🤖 AI Summary
This work uncovers a novel hardware side-channel privacy threat in Mixture-of-Experts (MoE) large models, arising from input-semantics-driven dynamic expert routing. Such routing induces observable temporal and spatial side effects—including cache occupancy, page-table modifications, TLB behavior, and performance counter fluctuations—during CPU/GPU execution. We systematically define the MoE runtime side-channel attack surface for the first time and propose four cross-platform side-channel techniques: Cache Occupancy Channel, Pageout+Reload, Performance Counter Analysis, and TLB Evict+Reload. Integrated with routing-pattern modeling, these enable fine-grained inference. We successfully demonstrate four attacks—prompt recovery, response reconstruction, visual content identification, and image reconstruction—on state-of-the-art MoE language and vision-language models.

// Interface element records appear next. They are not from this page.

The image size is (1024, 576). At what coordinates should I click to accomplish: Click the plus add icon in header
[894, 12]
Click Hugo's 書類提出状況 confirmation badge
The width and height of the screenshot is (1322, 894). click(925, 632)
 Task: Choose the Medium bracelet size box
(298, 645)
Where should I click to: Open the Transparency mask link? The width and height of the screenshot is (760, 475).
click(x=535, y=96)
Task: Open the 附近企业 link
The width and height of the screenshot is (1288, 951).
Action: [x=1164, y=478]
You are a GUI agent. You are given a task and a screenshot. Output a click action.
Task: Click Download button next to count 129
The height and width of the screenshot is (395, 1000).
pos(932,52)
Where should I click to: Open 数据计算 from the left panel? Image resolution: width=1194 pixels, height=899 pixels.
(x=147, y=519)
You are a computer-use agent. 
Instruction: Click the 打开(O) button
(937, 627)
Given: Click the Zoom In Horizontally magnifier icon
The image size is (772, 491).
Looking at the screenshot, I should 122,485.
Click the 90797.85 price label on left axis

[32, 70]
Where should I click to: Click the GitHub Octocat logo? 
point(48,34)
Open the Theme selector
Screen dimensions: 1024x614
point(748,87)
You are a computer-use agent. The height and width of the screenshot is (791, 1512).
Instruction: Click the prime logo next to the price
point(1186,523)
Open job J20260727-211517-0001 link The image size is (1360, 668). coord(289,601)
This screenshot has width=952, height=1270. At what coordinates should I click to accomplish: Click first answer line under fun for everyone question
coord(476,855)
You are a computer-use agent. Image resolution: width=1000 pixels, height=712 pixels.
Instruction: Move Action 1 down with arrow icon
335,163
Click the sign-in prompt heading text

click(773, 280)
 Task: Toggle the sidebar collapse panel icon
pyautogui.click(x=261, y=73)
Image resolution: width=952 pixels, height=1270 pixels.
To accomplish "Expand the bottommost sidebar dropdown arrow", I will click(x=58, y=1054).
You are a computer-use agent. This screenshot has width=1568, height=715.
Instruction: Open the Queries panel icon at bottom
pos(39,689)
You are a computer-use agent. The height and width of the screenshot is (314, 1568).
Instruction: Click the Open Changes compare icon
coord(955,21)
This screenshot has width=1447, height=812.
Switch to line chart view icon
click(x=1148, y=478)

Our results empirically confirm severe privacy leakage, providing critical evidence and a foundational starting point for securing MoE architectures.
📝 Abstract
The transformer architecture has become a cornerstone of modern AI, fueling remarkable progress across applications in natural language processing, computer vision, and multimodal learning. As these models continue to scale explosively for performance, implementation efficiency remains a critical challenge. Mixture of Experts (MoE) architectures, selectively activating specialized subnetworks (experts), offer a unique balance between model accuracy and computational cost. However, the adaptive routing in MoE architectures, where input tokens are dynamically directed to specialized experts based on their semantic meaning inadvertently opens up a new attack surface for privacy breaches. These input-dependent activation patterns leave distinctive temporal and spatial traces in hardware execution, which adversaries could exploit to deduce sensitive user data. In this work, we propose MoEcho, discovering a side channel analysis based attack surface that compromises user privacy on MoE based systems. Specifically, in MoEcho, we introduce four novel architectural side channels on different computing platforms, including Cache Occupancy Channels and Pageout+Reload on CPUs, and Performance Counter and TLB Evict+Reload on GPUs, respectively. Exploiting these vulnerabilities, we propose four attacks that effectively breach user privacy in large language models (LLMs) and vision language models (VLMs) based on MoE architectures: Prompt Inference Attack, Response Reconstruction Attack, Visual Inference Attack, and Visual Reconstruction Attack. MoEcho is the first runtime architecture level security analysis of the popular MoE structure common in modern transformers, highlighting a serious security and privacy threat and calling for effective and timely safeguards when harnessing MoE based models for developing efficient large scale AI services.